Items from a dataset
· · ·

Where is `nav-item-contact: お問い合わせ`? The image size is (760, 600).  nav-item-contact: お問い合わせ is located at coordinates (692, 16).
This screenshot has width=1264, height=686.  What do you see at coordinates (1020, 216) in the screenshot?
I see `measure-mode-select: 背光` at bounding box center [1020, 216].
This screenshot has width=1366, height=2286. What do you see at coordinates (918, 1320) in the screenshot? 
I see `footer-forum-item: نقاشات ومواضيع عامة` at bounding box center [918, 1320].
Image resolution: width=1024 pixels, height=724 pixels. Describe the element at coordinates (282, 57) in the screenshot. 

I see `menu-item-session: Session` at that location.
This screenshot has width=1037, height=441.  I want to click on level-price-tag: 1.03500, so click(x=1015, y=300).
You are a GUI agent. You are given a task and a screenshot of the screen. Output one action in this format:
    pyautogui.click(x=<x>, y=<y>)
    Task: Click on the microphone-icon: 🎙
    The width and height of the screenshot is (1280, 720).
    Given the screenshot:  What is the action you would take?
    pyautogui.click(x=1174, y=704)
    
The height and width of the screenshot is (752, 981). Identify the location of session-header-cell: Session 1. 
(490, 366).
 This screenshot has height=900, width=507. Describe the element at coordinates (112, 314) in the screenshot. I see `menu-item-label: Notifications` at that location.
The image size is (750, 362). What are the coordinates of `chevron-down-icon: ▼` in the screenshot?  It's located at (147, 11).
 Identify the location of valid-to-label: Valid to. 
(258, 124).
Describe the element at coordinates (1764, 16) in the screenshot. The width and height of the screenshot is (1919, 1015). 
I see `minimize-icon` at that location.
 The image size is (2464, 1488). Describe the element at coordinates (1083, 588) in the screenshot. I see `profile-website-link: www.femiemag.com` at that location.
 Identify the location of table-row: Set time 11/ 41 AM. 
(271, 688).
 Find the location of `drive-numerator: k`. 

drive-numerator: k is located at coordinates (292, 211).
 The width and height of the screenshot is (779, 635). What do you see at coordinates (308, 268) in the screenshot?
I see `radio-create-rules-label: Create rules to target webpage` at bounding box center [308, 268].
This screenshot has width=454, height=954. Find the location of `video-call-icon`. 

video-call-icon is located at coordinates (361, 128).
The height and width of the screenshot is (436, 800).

· · ·

Rewrite every item above, swapping "Identify the location of" for "Find the position of" and keeping everything else unchanged.

Where is `nav-item-contact: お問い合わせ`? The image size is (760, 600).  nav-item-contact: お問い合わせ is located at coordinates (692, 16).
This screenshot has width=1264, height=686.  What do you see at coordinates (1020, 216) in the screenshot?
I see `measure-mode-select: 背光` at bounding box center [1020, 216].
This screenshot has width=1366, height=2286. What do you see at coordinates (918, 1320) in the screenshot? 
I see `footer-forum-item: نقاشات ومواضيع عامة` at bounding box center [918, 1320].
Image resolution: width=1024 pixels, height=724 pixels. Describe the element at coordinates (282, 57) in the screenshot. 

I see `menu-item-session: Session` at that location.
This screenshot has width=1037, height=441.  I want to click on level-price-tag: 1.03500, so click(x=1015, y=300).
You are a GUI agent. You are given a task and a screenshot of the screen. Output one action in this format:
    pyautogui.click(x=<x>, y=<y>)
    Task: Click on the microphone-icon: 🎙
    The width and height of the screenshot is (1280, 720).
    Given the screenshot:  What is the action you would take?
    pyautogui.click(x=1174, y=704)
    
The height and width of the screenshot is (752, 981). Find the position of session-header-cell: Session 1. 
(490, 366).
 This screenshot has height=900, width=507. Describe the element at coordinates (112, 314) in the screenshot. I see `menu-item-label: Notifications` at that location.
The image size is (750, 362). What are the coordinates of `chevron-down-icon: ▼` in the screenshot?  It's located at (147, 11).
 Find the position of valid-to-label: Valid to. 
(258, 124).
Describe the element at coordinates (1764, 16) in the screenshot. The width and height of the screenshot is (1919, 1015). 
I see `minimize-icon` at that location.
 The image size is (2464, 1488). Describe the element at coordinates (1083, 588) in the screenshot. I see `profile-website-link: www.femiemag.com` at that location.
 Find the position of table-row: Set time 11/ 41 AM. 
(271, 688).
 Find the location of `drive-numerator: k`. 

drive-numerator: k is located at coordinates (292, 211).
 The width and height of the screenshot is (779, 635). What do you see at coordinates (308, 268) in the screenshot?
I see `radio-create-rules-label: Create rules to target webpage` at bounding box center [308, 268].
This screenshot has width=454, height=954. Find the location of `video-call-icon`. 

video-call-icon is located at coordinates (361, 128).
The height and width of the screenshot is (436, 800).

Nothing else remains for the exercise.